▸ **Goal A**: In the listing, rewrite the lines starting with the line with "For every named" and going on through the line with "Home (61, 32)", putting "Privacy Notice" in place of "Privacy Policy" and leaving everything else unchanged.

+++

I see.  One thing you might want to try is first getting a triangulation (even 
a bad one) and then using gmsh's surface remeshing algorithm on it.  I've done 
this on one project and the results are quite good. 

Dave

On Aug 23, 2013, at 9:42 AM, Jack Stalnaker <[email protected]> wrote:

> Thanks,
> 
> That's what I figured. I've gone that route already, using PCL to triangulate 
> the surface using their greedy projection algorithm. The problem is that it's 
> quite slow for my data sets. I have tried flattening and triangulating, too. 
> That's fast, but introduces bad triangles. I noticed a lot of geoscientists 
> on this mailing list, and thought someone might have a simpler solution for 
> going from seismically derived points representing a reflector to a mesh 
> surface. 
> 
> --Jack
> 
> 
> 
> On Fri, Aug 23, 2013 at 11:25 AM, David Bernstein <[email protected]> wrote:
> Hi Jack, I'm assuming the points which define the top surface are not already 
> on a simple surface like a plane or a sphere.  I guess your problem is that 
> you have to define a surface which contains the points and let gmsh know what 
> the surface is.  One way to do this is to create a triangulation of the point 
> set and then define lines, line loops, and surfaces from the triangles and 
> then create a surface loop out of all the triangles.  However, I don't know 
> of an algorithm that will create a triangulation of a set of points in 3D in 
> such a way that it makes a sensible surface (I'm not an expert in this area 
> though) so you might have to do the initial triangulation manually.

+++

▸ **Goal B**: From the mailing-list message, extract the passage starting with "On Aug 23, 2013, at" and going on through "and triangulating, too.", word for word.

▸ **Records for this exercise**:
+++

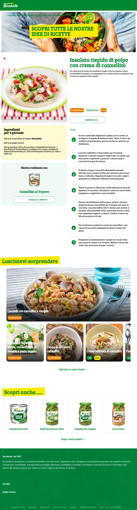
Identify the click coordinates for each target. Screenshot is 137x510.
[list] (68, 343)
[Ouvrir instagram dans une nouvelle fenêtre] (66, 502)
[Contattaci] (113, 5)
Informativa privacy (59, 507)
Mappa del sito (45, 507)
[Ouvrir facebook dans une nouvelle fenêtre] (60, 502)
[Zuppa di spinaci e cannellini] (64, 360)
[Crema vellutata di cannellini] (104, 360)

+++

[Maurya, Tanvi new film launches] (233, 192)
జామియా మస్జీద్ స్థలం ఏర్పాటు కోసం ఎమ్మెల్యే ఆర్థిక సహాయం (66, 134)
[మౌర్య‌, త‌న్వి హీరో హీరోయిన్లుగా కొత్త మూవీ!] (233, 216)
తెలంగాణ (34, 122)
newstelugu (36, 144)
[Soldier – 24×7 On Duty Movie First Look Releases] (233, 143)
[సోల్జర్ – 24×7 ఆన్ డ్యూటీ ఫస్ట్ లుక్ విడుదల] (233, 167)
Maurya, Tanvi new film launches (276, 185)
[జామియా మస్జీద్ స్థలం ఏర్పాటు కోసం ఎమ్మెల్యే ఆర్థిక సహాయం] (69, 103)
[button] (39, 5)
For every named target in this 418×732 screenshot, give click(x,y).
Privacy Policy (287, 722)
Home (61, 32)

+++

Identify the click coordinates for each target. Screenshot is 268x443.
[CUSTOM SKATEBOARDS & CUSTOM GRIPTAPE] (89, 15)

+++

▸ **Expected answer A**:
For every named target in this 418×732 screenshot, give click(x,y).
Privacy Notice (287, 722)
Home (61, 32)

▸ **Expected answer B**:
On Aug 23, 2013, at 9:42 AM, Jack Stalnaker <[email protected]> wrote:

> Thanks,
> 
> That's what I figured. I've gone that route already, using PCL to triangulate 
> the surface using their greedy projection algorithm. The problem is that it's 
> quite slow for my data sets. I have tried flattening and triangulating, too.